A South African residing in Turkey for the past 9 years, sister Nasreen Variawa, spoke to Radio Islam about ‘travel therapy’. A new cross disciplinary paper from Edith Cowan University proposes we change the way we view tourism, seeing it not just as a recreational experience but as an industry that can provide real health benefits. This research is among the first to address how tourism experiences can serve as therapy.

Sister Nasreen said firstly, if one was a physical or occupational therapist, one could apply for jobs internationally, because the medical tourism industry is rapidly growing. Secondly, anyone can use travel to heal from medical or mental health challenges, and other lifestyle, financial and relationship stresses.  She said, “what this entails is taking yourself off, either locally to places in your country, or internationally, if you can, to actually just take a brief reprieve from the normal day to day and try to self-heal.”

Sister Nasreen said that for some people, international travel, and doing a bit of retail therapy is considered a good enough lift from their stress. Others, she said, would need to retreat into nature or hiking across cities, and consider that enough therapy. She explained, “the point is that we want to take ourselves off to a place to get clarity, and we want to be able to convert that clarity into decision making.” She added, “when we finally get back home, what we want to do is convert that decision making into actions that help us to overcome our challenges and get to a place of beneficial health.” According to sister Nasreen, it doesn’t matter where you go, “I mean you could take a walk across to the park from your house and walk barefoot on the grass, or you could take yourself to the local beach and walk bare feet in the sand, and considered that therapy enough.” She explained that it varied from person to person.

Travel helps in shifting the way we think. Sister Nasreen said that if we, for example, choose a week in the wilderness, that can help us shift our mind space into gratitude for the kind of luxuries that we have at home. She said, “A person with the financial ability may to come away to a place like Antalya, for example, where they may seek medical treatment, could be opened up to the idea of taking regular breaks when they are back home, so that they don’t get to a space in which they need major medical intervention.” She added, “So regular big breaks back home might entail taking a break every three months, so that it helps them to get away from the challenging stresses back at home.”

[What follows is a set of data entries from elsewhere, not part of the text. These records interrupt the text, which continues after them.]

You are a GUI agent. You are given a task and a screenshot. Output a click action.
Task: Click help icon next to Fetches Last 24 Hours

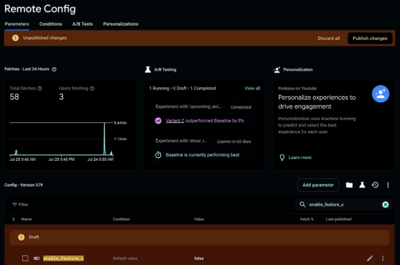54,69
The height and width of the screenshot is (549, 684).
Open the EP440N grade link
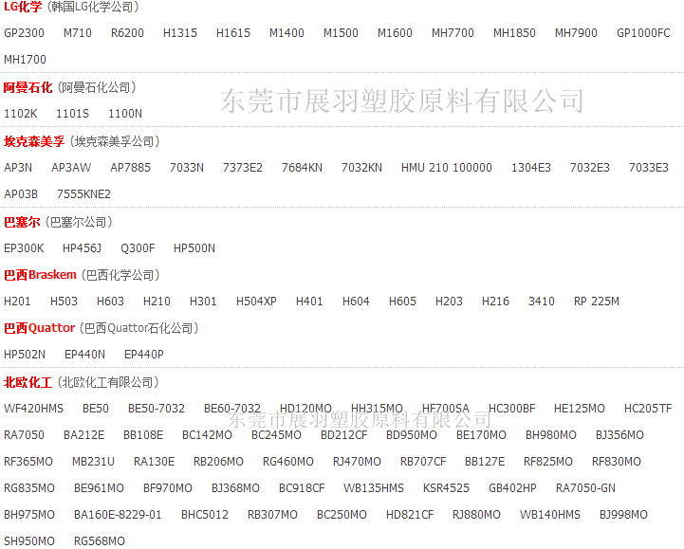84,355
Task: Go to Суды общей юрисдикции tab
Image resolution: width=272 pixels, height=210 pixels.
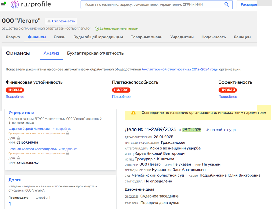Action: point(98,37)
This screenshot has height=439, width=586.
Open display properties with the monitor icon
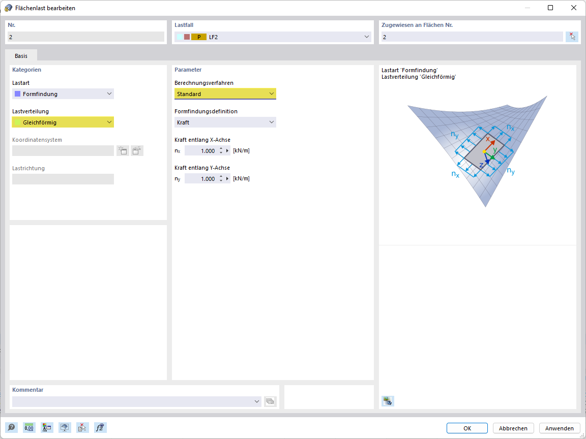(x=65, y=427)
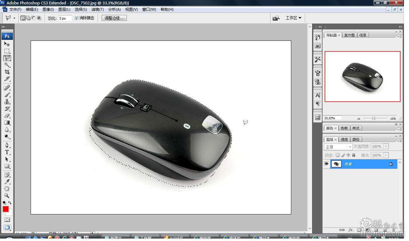Toggle lock transparent pixels in Layers panel
The width and height of the screenshot is (409, 241).
[337, 155]
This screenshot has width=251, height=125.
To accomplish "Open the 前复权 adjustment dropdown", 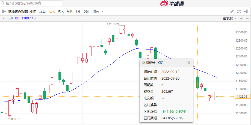I will [230, 18].
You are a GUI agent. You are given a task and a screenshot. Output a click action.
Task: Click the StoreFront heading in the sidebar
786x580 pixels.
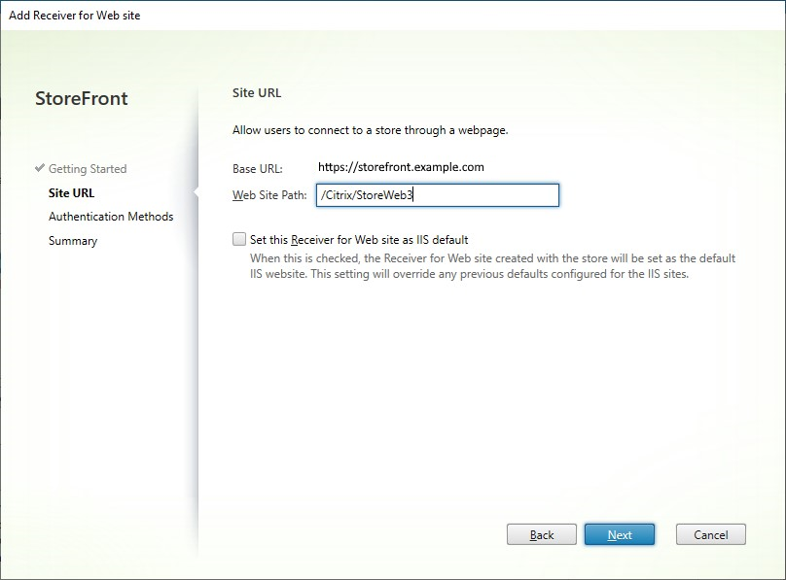tap(82, 98)
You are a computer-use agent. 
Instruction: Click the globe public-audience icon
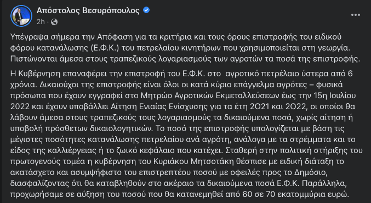tap(54, 22)
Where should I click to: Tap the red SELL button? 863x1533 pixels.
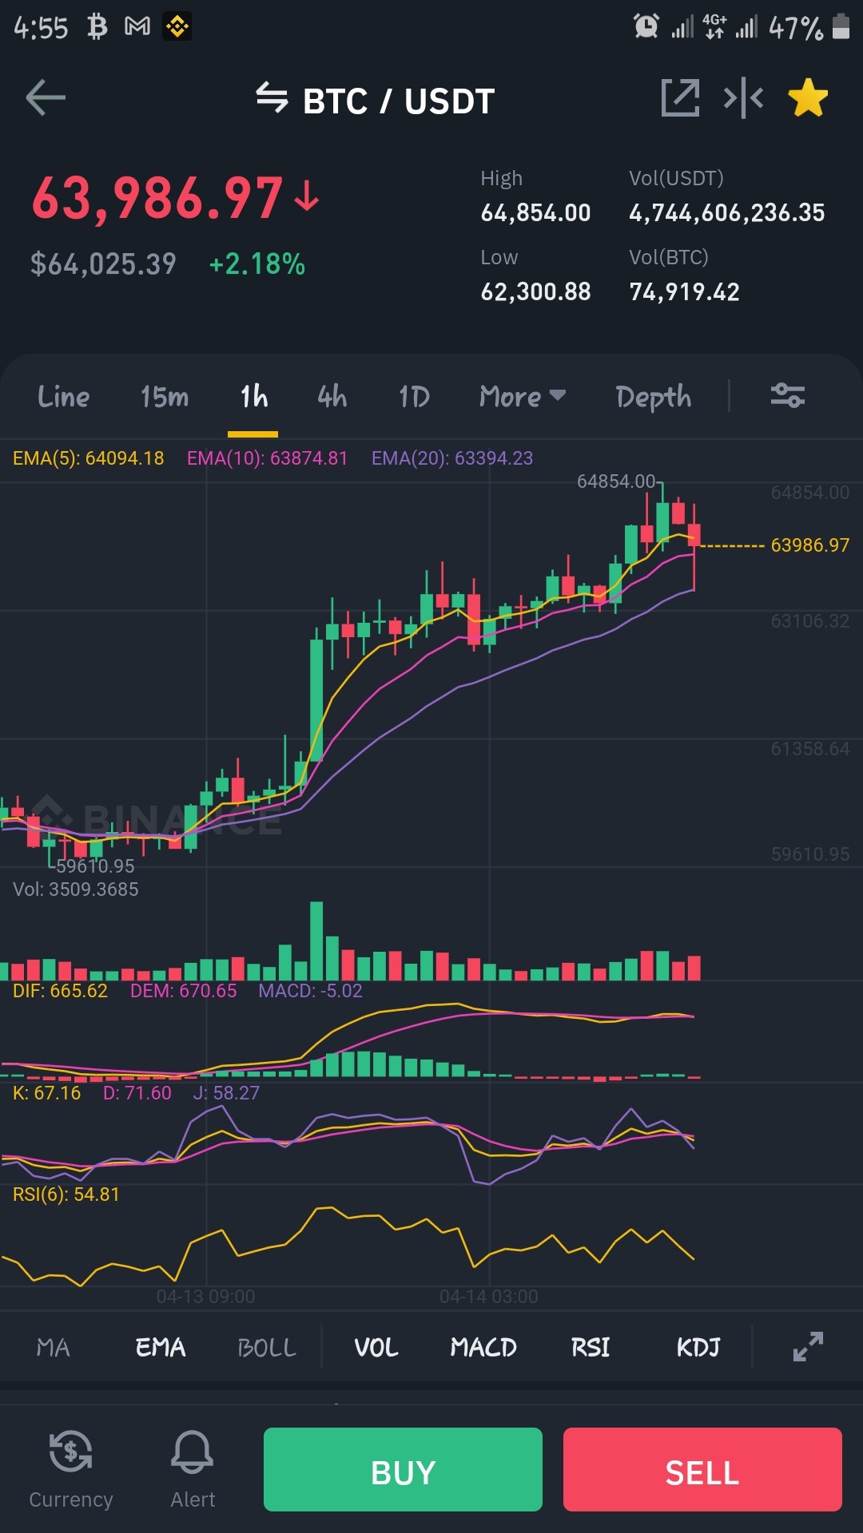pyautogui.click(x=702, y=1469)
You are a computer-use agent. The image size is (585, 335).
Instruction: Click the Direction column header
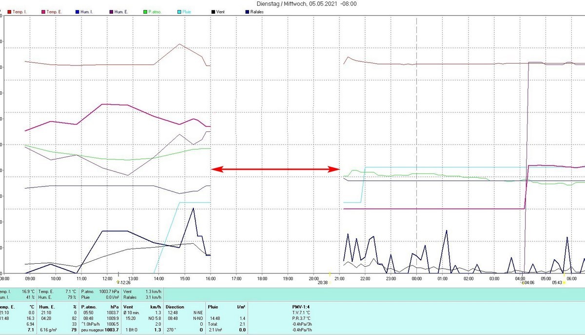pyautogui.click(x=176, y=307)
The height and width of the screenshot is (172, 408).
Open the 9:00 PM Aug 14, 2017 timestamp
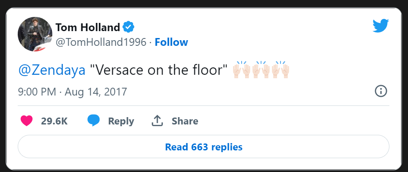[72, 92]
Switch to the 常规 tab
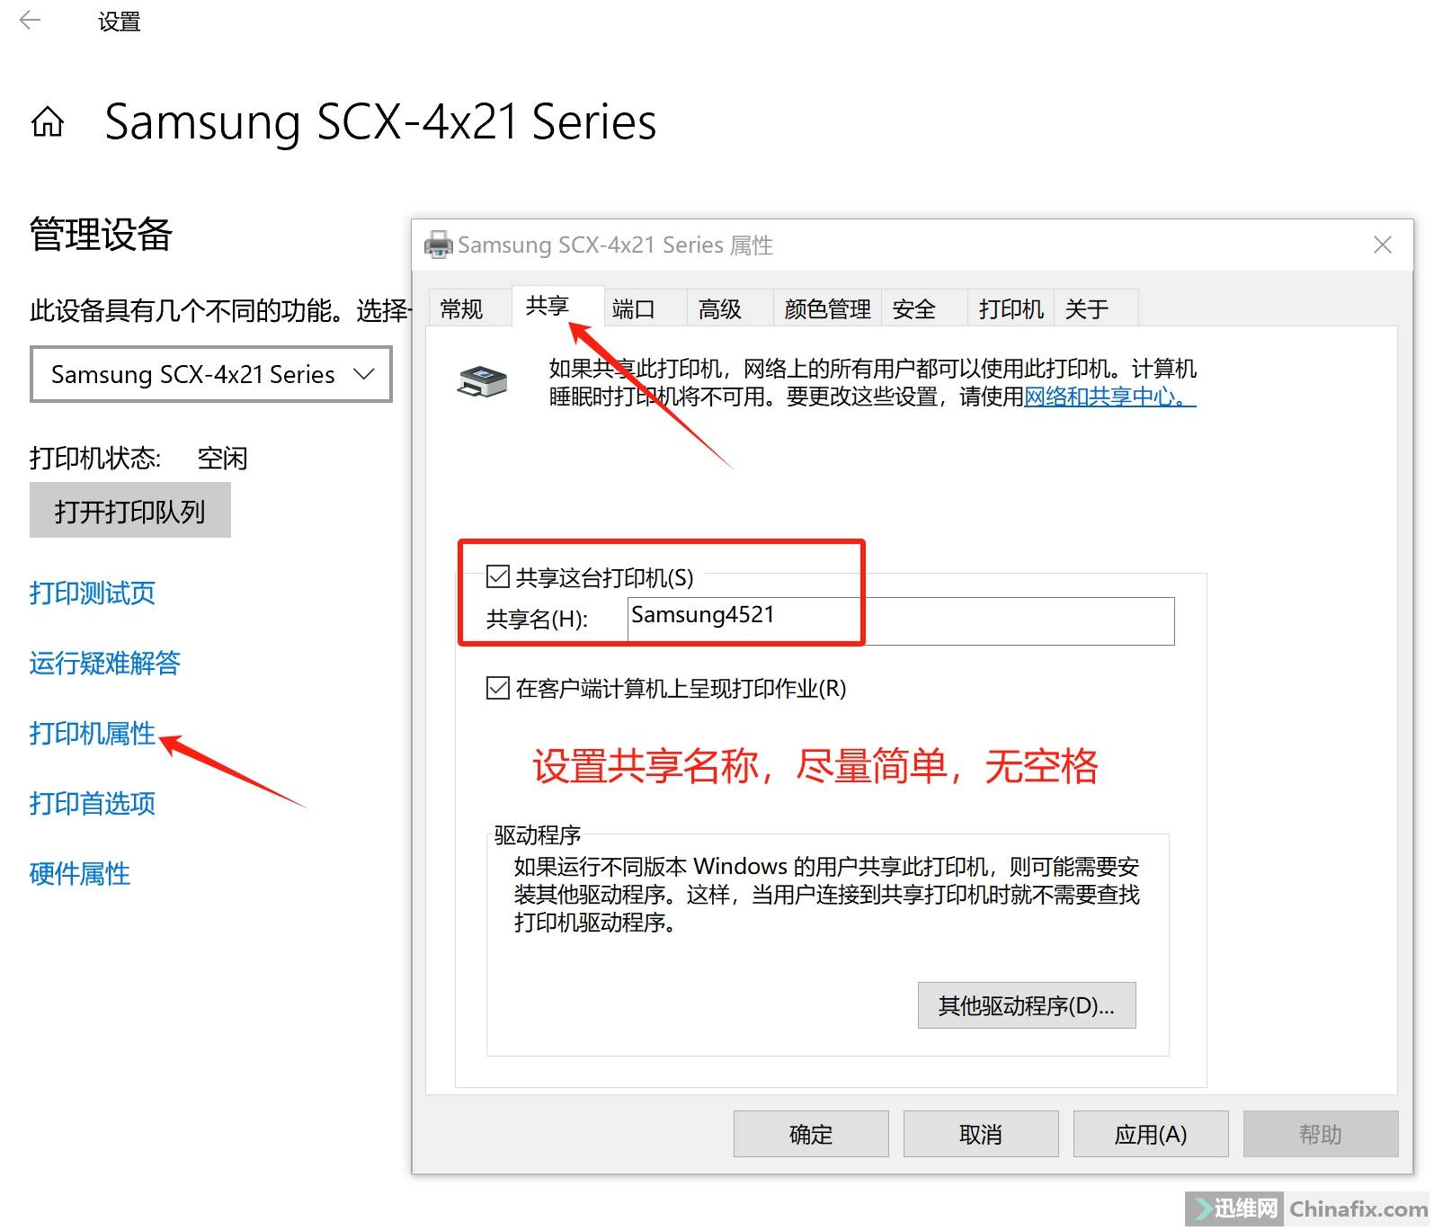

According to sister Nasreen, modern medical tourism was really about developing the self. She said it was about growth. She elaborated, “It’s about wanting to experience something different, because when we’re back home, we get the innate idea that we’re missing out on something bigger that the world has to offer; it changes the way we think; it changes the way we feel about others; it gives us higher tolerance levels; it helps us to bridge cultural gaps, and it helps us to change our perception both about ourselves and others.” Perhaps the deepest part of travel is that travellers “see the world that Allah has made, and it makes them grow them spiritually, and closer to Allah.”